Linux集成文档-Python
简介
本文档介绍Linux Python SDK 的使用方法。
- 网络类型支持:图像分类,物体检测
-
硬件支持:
- Linux x86_64 CPU
- Linux x86_64 Nvidia GPU
- 语言支持:Python 3.5, 3.6, 3.7
Release Notes
时间 | 版本 | 说明 |
---|---|---|
2021.8.23 | 1.0.0 | 第一版! |
快速开始
1. 安装依赖
- 根据引擎的不同,SDK 依赖了不同的底层引擎。根据所需自行安装。
安装 paddlepaddle
- 使用
x86_64 CPU
预测时必须安装:
pip3 install -U paddlepaddle
若 CPU 为特殊型号,如赛扬处理器(一般用于深度定制的硬件中),请关注 CPU 是否支持 avx 指令集。如果不支持,请在paddle官网安装 noavx 版本
- 使用
NVIDIA GPU
预测时必须安装:
pip3 install -U paddlepaddle-gpu
如果环境非 cuda9 cudnn7,请参考paddle文档安装合适的 paddle 版本。 不被 paddle 支持的 cuda 和 cudnn 版本,EasyEdge 暂不支持
2. 安装 easyedge python wheel 包
pip3 install -U BaiduAI_EasyEdge_SDK-{版本号}-cp36-cp36m-linux_x86_64.whl
具体名称以 SDK 包中的 whl 为准。
3. 测试 Demo
图片预测
输入对应的模型文件夹(默认为RES
)和测试图片路径,运行:
python3 demo.py {model_dir} {image_name.jpg}
测试效果:
4. 测试Demo HTTP 服务
输入对应的模型文件夹(默认为RES
)、序列号、设备ip和指定端口号,运行:
python3 demo_serving.py {model_dir} "" {host, default 0.0.0.0} {port, default 24401}
后,会显示:
Running on http://0.0.0.0:24401/
字样,此时,开发者可以打开浏览器,http://{设备ip}:24401,选择图片或者视频来进行测试。也可以参考`demo_serving.py`里 http_client_test()函数
请求http服务进行推理。
使用说明
使用流程
demo.py
import BaiduAI.EasyEdge as edge
pred = edge.Program()
pred.init(model_dir={RES文件夹路径}, device=edge.Device.CPU, engine=edge.Engine.PADDLE_FLUID)
pred.infer_image({numpy.ndarray的图片})
pred.close()
demo_serving.py
import BaiduAI.EasyEdge as edge
from BaiduAI.EasyEdge.serving import Serving
server = Serving(model_dir={RES文件夹路径})
# 请参考同级目录下demo.py里:
# pred.init(model_dir=xx, device=xx, engine=xx, device_id=xx)

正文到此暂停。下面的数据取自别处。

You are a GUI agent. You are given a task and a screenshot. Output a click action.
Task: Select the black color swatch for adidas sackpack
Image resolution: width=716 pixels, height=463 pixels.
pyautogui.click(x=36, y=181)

# 对以下参数device\device_id和engine进行修改
server.run(host=host, port=port, device=edge.Device.CPU, engine=edge.Engine.PADDLE_FLUID)
初始化
- 接口
def init(self,
model_dir,
device=Device.LOCAL,
engine=Engine.PADDLE_FLUID,
config_file='conf.json',
preprocess_file='preprocess_args.json',
model_file='model',
params_file='params',
graph_file='graph.ncsmodel',
label_file='label_list.txt',
device_id=0
):
"""
Args:
device: Device.CPU
engine: Engine.PADDLE_FLUID
model_dir: str
model dir
preprocess_file: str
model_file: str
params_file: str
graph_file: str
label_file: str
device_id: int
Raises:
RuntimeError, IOError
Returns:
bool: True if success
"""
使用 NVIDIA GPU 预测时,必须满足:
- 机器已安装 cuda, cudnn
- 已正确安装对应 cuda 版本的 paddle 版本
- 通过设置环境变量
FLAGS_fraction_of_gpu_memory_to_use
设置合理的初始内存使用比例
使用 CPU 预测时,可以通过在 init 中设置 thread_num 使用多线程预测。如:
pred.init(model_dir=_model_dir, device=edge.Device.CPU, engine=edge.Engine.PADDLE_FLUID, thread_num=1)
预测图像
- 接口
def infer_image(self, img,
threshold=0.3,
channel_order='HWC',
color_format='BGR',
data_type='numpy'):
"""
Args:
img: np.ndarray or bytes
threshold: float
only return result with confidence larger than threshold
channel_order: string
channel order HWC or CHW
color_format: string
color format order RGB or BGR
data_type: string
image data type
Returns:
list
"""
- 返回格式:
[dict1, dict2, ...]
字段 | 类型 | 取值 | 说明 |
---|---|---|---|
confidence | float | 0~1 | 分类或检测的置信度 |
label | string | 分类或检测的类别 | |
index | number | 分类或检测的类别 | |
x1, y1 | float | 0~1 | 物体检测,矩形的左上角坐标 (相对长宽的比例值) |
x2, y2 | float | 0~1 | 物体检测,矩形的右下角坐标(相对长宽的比例值) |
mask | string/numpy.ndarray | 图像分割的mask |
关于矩形坐标
x1 * 图片宽度 = 检测框的左上角的横坐标
y1 * 图片高度 = 检测框的左上角的纵坐标
x2 * 图片宽度 = 检测框的右下角的横坐标
y2 * 图片高度 = 检测框的右下角的纵坐标
可以参考 demo 文件中使用 opencv 绘制矩形的逻辑。
结果示例
- i) 图像分类
{
"index": 736,
"label": "table",
"confidence": 0.9
}
- ii) 物体检测
{
"y2": 0.91211,
"label": "cat",
"confidence": 1.0,
"x2": 0.91504,
"index": 8,
"y1": 0.12671,
"x1": 0.21289
}
FAQ
1. 运行时报错 "非法指令" 或 " illegal instruction"
可能是 CPU 缺少 avx 指令集支持,请在paddle官网 下载 noavx 版本覆盖安装
2. NVIDIA GPU预测时,报错显存不:
如以下错误字样:
paddle.fluid.core.EnforceNotMet: Enforce failed. Expected allocating <= available, but received allocating:20998686233 > available:19587333888.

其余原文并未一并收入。